[orgopete]

So the scale of my compounds is:

N-methylbutylamine > cyclohexylamine > aniline > dimethyl ether > dimethyl sulfide
Am I right?

Thank you, things are gettin clearer to me now.
I always considered aniline stabilised by resonance, and talking about acidity I was right (because I considered the conjugated base). But now I'm considering the basicity, so I have to consider not the conjugated base, but the conjugated acid. And it is a little bit different. Ph-NH3+ doesn't have any resonance effect.

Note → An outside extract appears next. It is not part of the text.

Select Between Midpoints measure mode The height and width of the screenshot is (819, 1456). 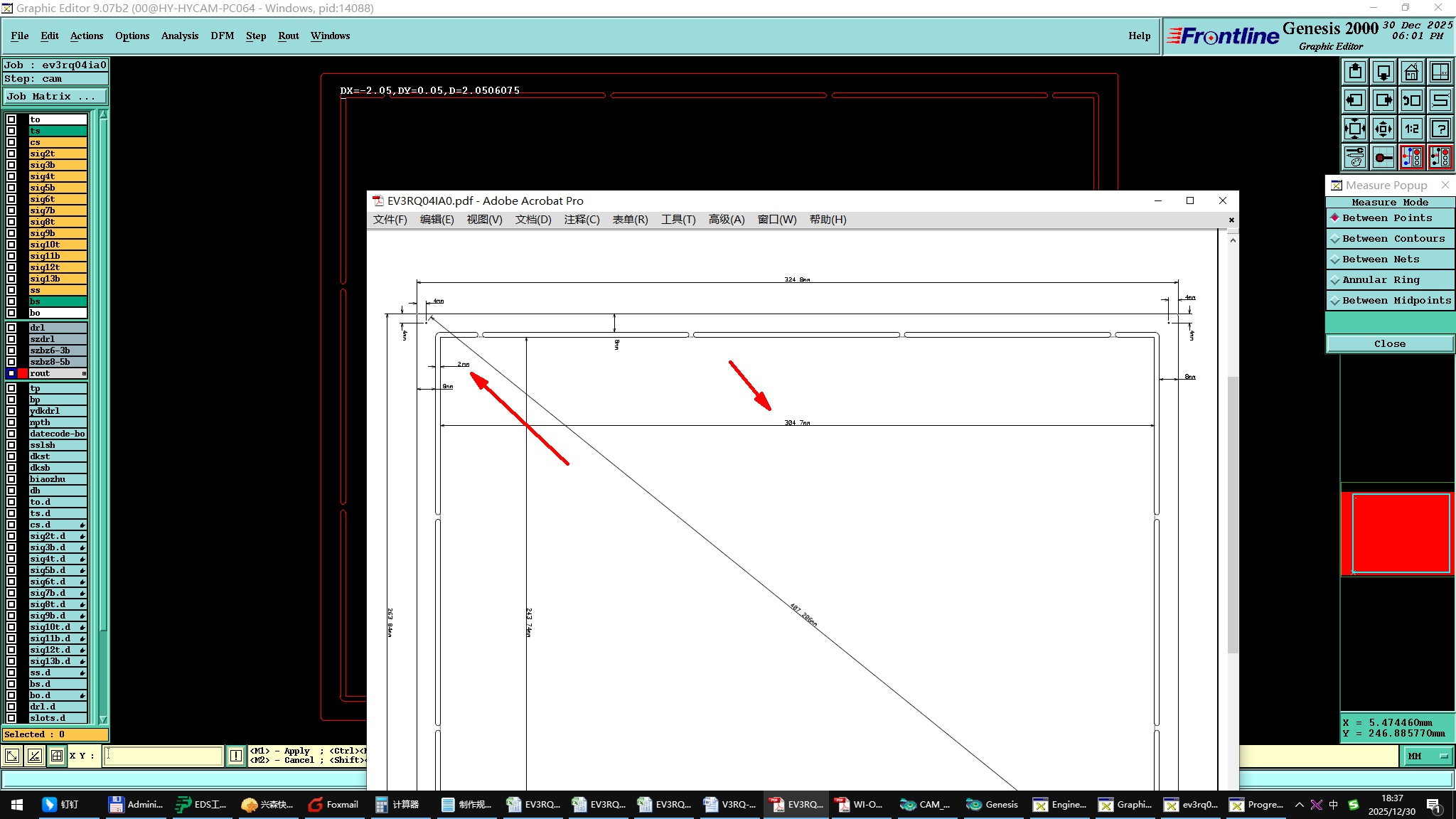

I agree with both accounts. I have a different opinion on the acidity than others and have been flagged for my contrarian answer in the past, but I'll give it another try. I think aniline or the anilinium cation is showing an inductive effect. I argue it is the same inductive effect as chloroform being more acidic than methane. The chlorine atoms pull the electrons away from the C-H bond making the proton more acidic. If you compare the acidity of pyrrole and pyrrolidine (the saturated heterocycle), pyrrole is much more acidic. It isn't resonance as the non-bonded electrons of pyrrole are already being delocalized. The sp2-carbons attached to the nitrogen are more electron withdrawing than the sp3-carbons of pyrrolidine.

The effect of delocalization can be an issue. That is why I point to the pyrrole example. It would appear as though the N-H electrons are not delocalized due to stereochemistry. Even though the electrons are not delocalized per se, there is still an effect. The non-bonded electrons of hydroxide are all more basic than those of water. Protonation of one pair affects the basicity of the others as well. After hydroxide is protonated, it takes a stronger acid to add another proton to form hydronium ion. Similarly, the H-O bond of hydroxide is less acidic than of water. The change in the electrons of water in becoming hydroxide also affect the H-O bond. It is now more difficult to remove that proton to form the dianion as all of the oxygen electrons were affected by the loss of a proton from water.

This isn't about charge per se. It is about basicity of the electrons. Oxygen can form a dianion just as sulfur does, but because oxygen is less electron withdrawing, it is not as acidic as H2S or HS(-). Remember, ammonia is a stronger base than fluoride ion. The charge of a pair of electrons is just the same in ammonia as in fluoride ion. The nuclear charge of fluoride is greater and its field has a greater affect on the electrons than ammonia. Although ammonia has one more proton, it is not in the nucleus, and by the inverse square law, its greater distance results in a smaller effect, hence the electrons of ammonia are more basic.

Once an anion is formed, it may or may not become delocalized, but that is a different question. If we compare the acidity of phthalimide, because the sp2-carbons have the very electron withdrawing oxygen atoms attached, the acidity of the NH is increased much more. We can draw resonance structures for a phthalimide anion. It will not matter if they are delocalized as the now non-bonded electrons are also more basic due to the deprotonation. Reactions of phthalimide anion (or other amide anions) occur on the nitrogen. Reactions with strong alkylating agents and protonation occur on oxygen (see acid hydrolysis of amides). You may have to think about that one on your own.

In short, the pKa table could tell you a benzene ring is more electron withdrawing than alkyl groups, hence PhNH3(+) is more acidic than cyclohexylNH3(+).

[Babcock_Hall]

Are there more than one resonance structures you can draw for aniline?

Yes, there are three of them.
So here's the big difference with the alkyl amines?

It is one of the differences.  If the electron pair on nitrogen is somewhat delocalized into the ring, then it is less available to accept a proton.  However, the situation is made more complex by the things that orgopete discussed.